Hurricane95. It does surprise me how your story has similarities to others who are depressed (relationship issues, impact on grades, vicious cycle). It's almost like a script that some people in med school live. Some schools have people (faculty, etc.) who help with this kind of issue .. does your school have that?
Anyway, I thought this was interesting and perhaps helpful:
http://www.helpguide.org/mental/depression_tips.htm
Here is a section that shows some of the barriers that must be overcome in dealing with this disease:
Top Ten Cognitive Distortions that Lead to Depression
All-or-nothing thinking
There's no middle ground. You're either a hero or a loser. The situation is either ideal or a disaster. If you make any mistakes at all, you look at yourself as a failure.
Overgeneralization
Generalizing from a single negative experience, expecting it to happen over and over again in all situations. If you got turned down for one job, no company will ever hire you.
The mental filter
Dwelling on the negatives while filtering out all the positives. For example, you got an A on a term paper, but all you can think about is the one small criticism your professor made.
Diminishing the positive
Coming up with reasons why positive events don't count. If you were praised at work for a great presentation, you tell yourself that you just got lucky or it was an easy job that anyone could have aced.
Jumping to conclusions
Despite any proof to back it up, you go straight to a negative interpretation of events. You act as either a mind reader (assuming that someone is reacting negatively to you) or a fortune teller (you "know" that things will turn out badly).

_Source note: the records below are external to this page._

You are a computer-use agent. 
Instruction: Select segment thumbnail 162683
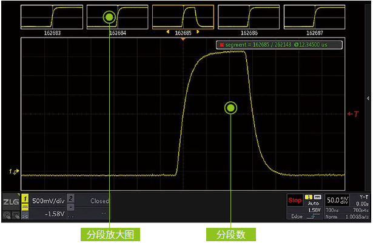tap(52, 17)
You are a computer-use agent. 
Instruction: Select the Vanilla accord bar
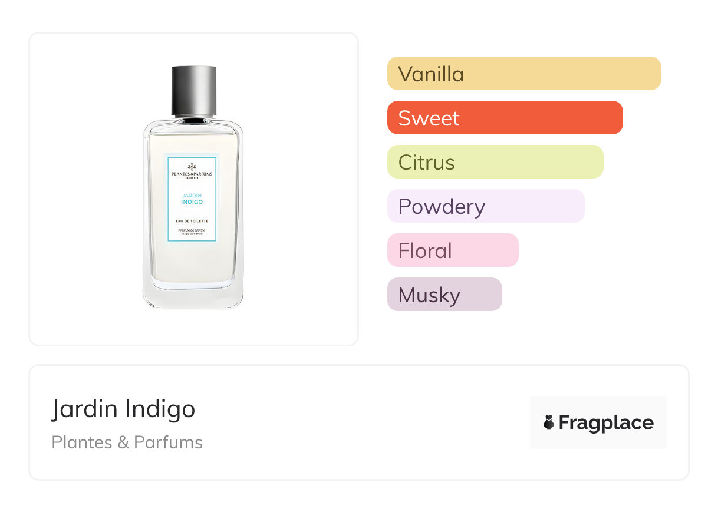(523, 74)
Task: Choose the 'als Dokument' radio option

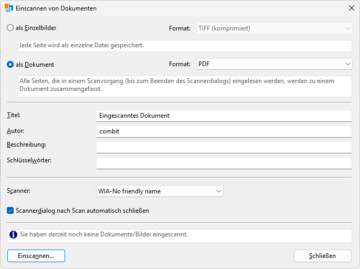Action: 10,65
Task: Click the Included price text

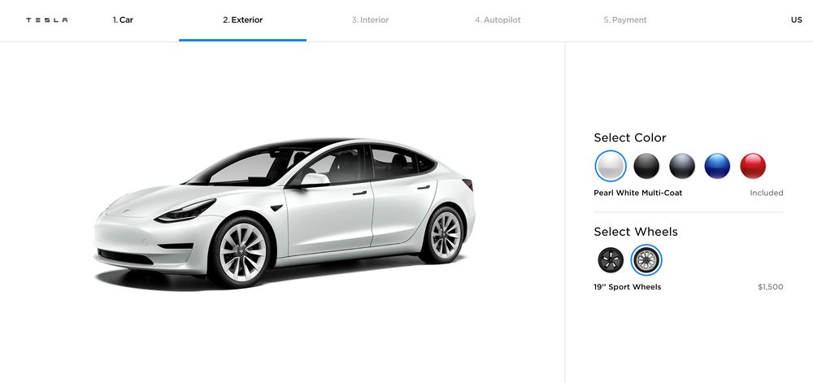Action: pyautogui.click(x=767, y=193)
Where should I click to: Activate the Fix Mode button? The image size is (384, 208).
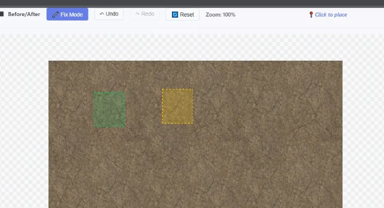[68, 15]
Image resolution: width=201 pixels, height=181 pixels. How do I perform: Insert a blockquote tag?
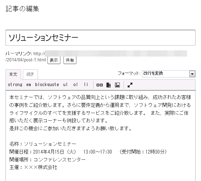[x=47, y=85]
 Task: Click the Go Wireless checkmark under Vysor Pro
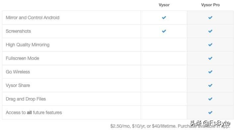(210, 72)
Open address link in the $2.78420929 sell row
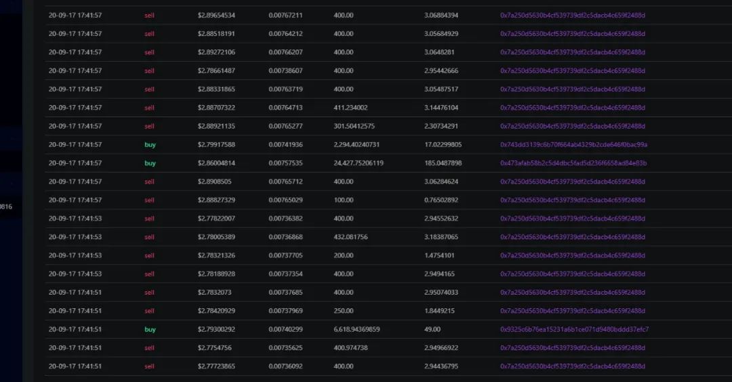Image resolution: width=732 pixels, height=382 pixels. coord(572,311)
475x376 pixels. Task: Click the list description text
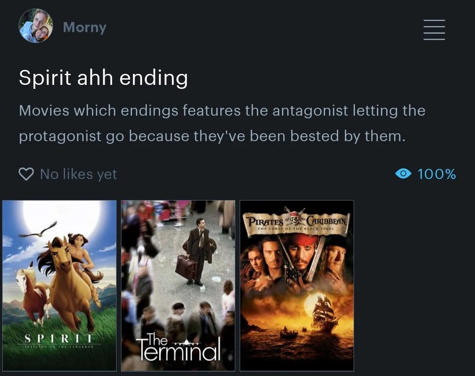[222, 123]

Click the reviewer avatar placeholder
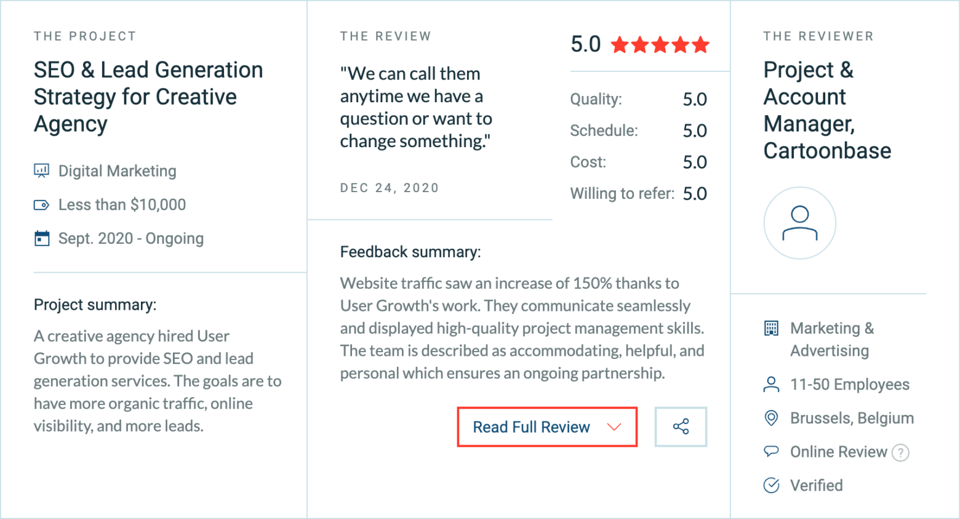[800, 223]
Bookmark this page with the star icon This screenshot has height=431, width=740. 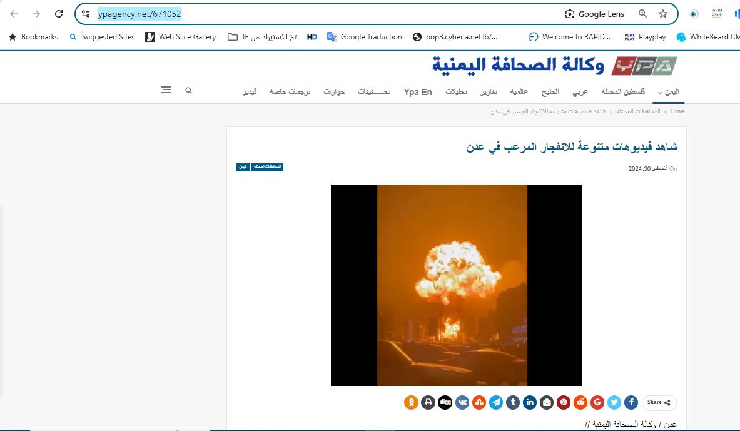[x=663, y=14]
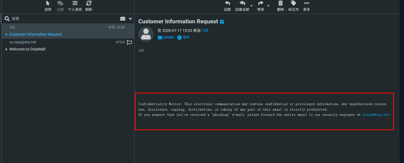Open the Mark As (标记为) tag icon
This screenshot has height=163, width=404.
click(x=293, y=4)
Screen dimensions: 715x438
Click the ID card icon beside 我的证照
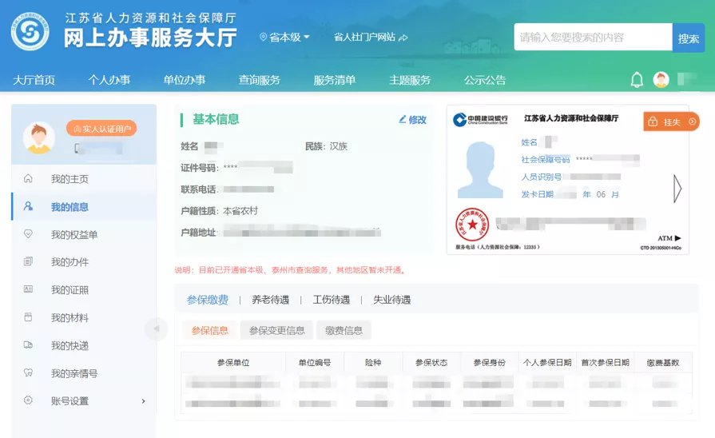(x=29, y=289)
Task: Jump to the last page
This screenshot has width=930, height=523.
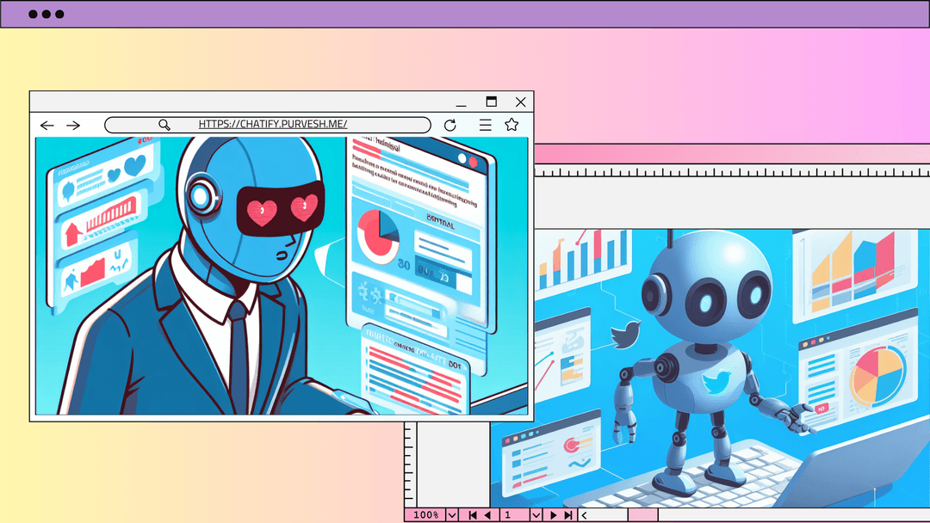Action: [568, 515]
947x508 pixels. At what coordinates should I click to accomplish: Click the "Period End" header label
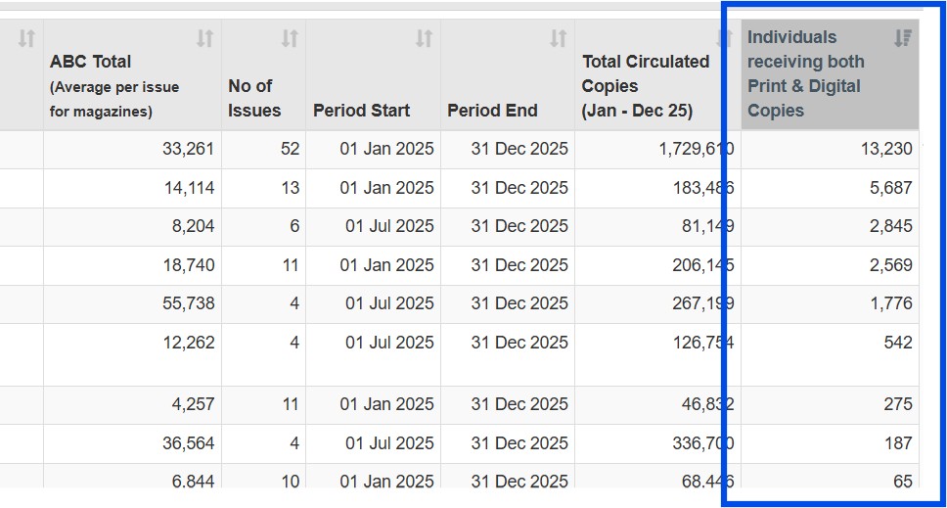click(x=492, y=111)
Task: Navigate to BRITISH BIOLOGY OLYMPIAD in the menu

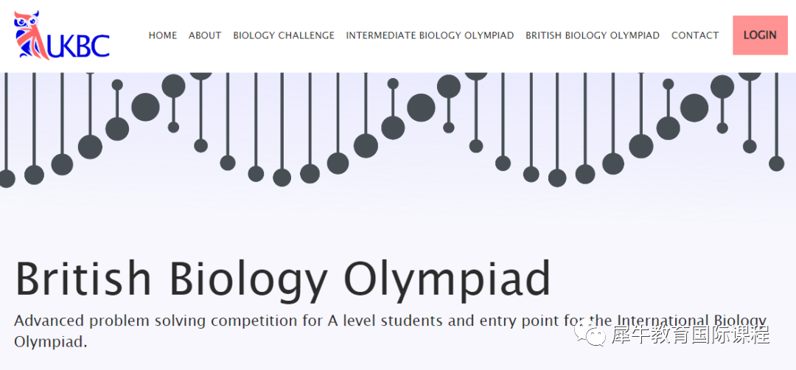Action: pyautogui.click(x=593, y=35)
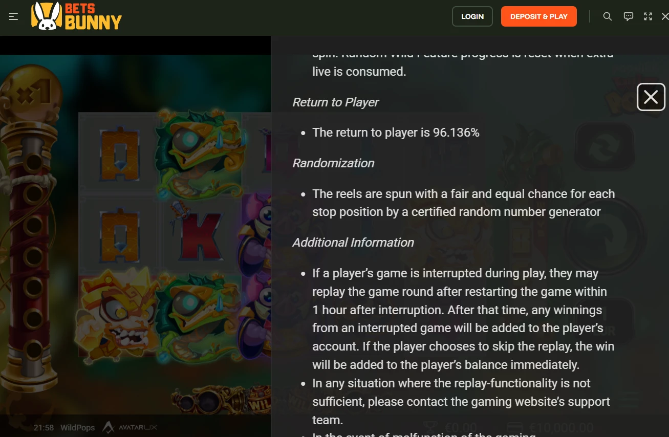
Task: Click the LOGIN button
Action: (472, 16)
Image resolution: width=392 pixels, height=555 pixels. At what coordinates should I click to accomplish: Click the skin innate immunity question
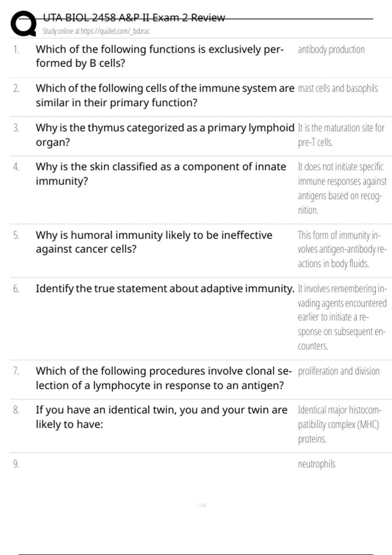161,174
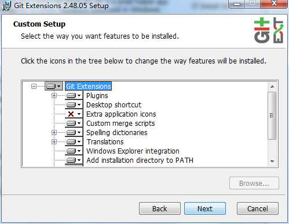289x224 pixels.
Task: Click the Git Extensions logo in header
Action: click(269, 31)
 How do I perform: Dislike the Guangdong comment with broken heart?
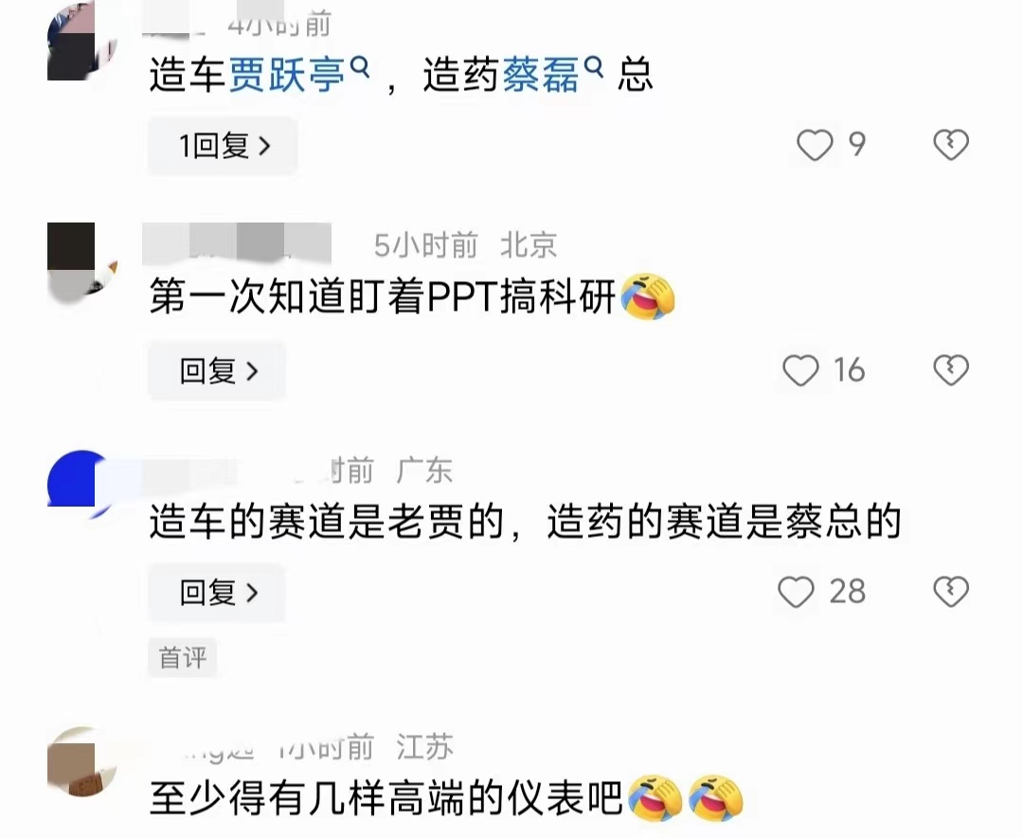point(951,592)
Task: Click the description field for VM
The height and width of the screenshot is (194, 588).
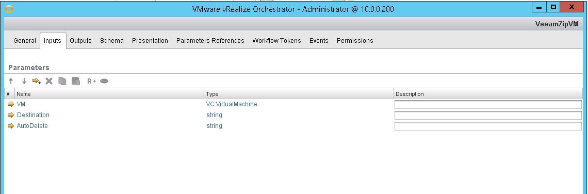Action: click(x=488, y=104)
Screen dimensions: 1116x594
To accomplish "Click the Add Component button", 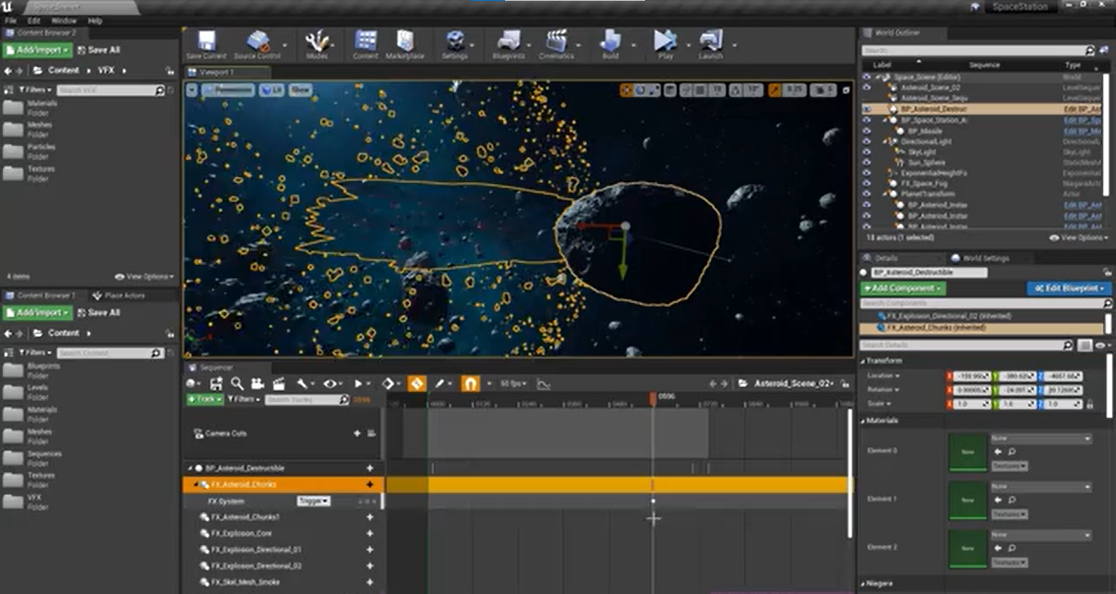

Magnification or minimization
Also known as the binocular trick. You either magnify problems, blowing them way out of proportion, or you minimize your own achievements and positive qualities until they seem insignificant.
Emotional reasoning
You buy into the idea that the way you feel reflects reality. If you feel like you're worthless, that means it's true.
'Should' and 'must' statements
You constantly beat yourself over the head with the things you should or shouldn't do. This rigid to-do list of "shoulds" and "musts" leads to guilt, shame, and stress.
Labeling and mislabeling
You label yourself according to what you do or don't do. If you make a mistake, you slap on a negative label (failure, idiot, loser). These labels stick, long after the negative event is forgotten.
Personalization
You assume guilt and responsibility for things that are outside your control. Whenever something goes wrong, you blame yourself.
Here are some of their suggestions in dealing with this. Again, I'm curious to hear if any of these are helpful ...
Ten Steps to Accomplishing a Depression Recovery Goal
State as clearly as possible in a positive manner what it is that you want to create in your life.
Be clear why you want this and how your life will be different once you achieve this goal.
Understand what you have going for you to help you achieve this goal.
Understand the challenges that exist.
Be especially aware of the negative self-talk that sabotages and undermines your attempts to succeed.
Be clear about what you need to achieve this goal in terms of skills, resources, support systems, etc.
List the 3-5 major actions that you need to take to start moving toward this goal.
Think of ways to care for yourself as you work to achieve this goal.
Stay focused on what you want to create, not on the difficulties you might be having.
Be easy on yourself! Have fun! Enjoy the journey!
Source: Depression and Bipolar Support Alliance
I used to think I could not worry to much too much about depression. I'm finding that the costs are rather signficiant and ignoring or downplaying the issue is not at all helpful to people I care about. Something like 19 million people suffer from depression. It's not just in med school ... it's a big problem.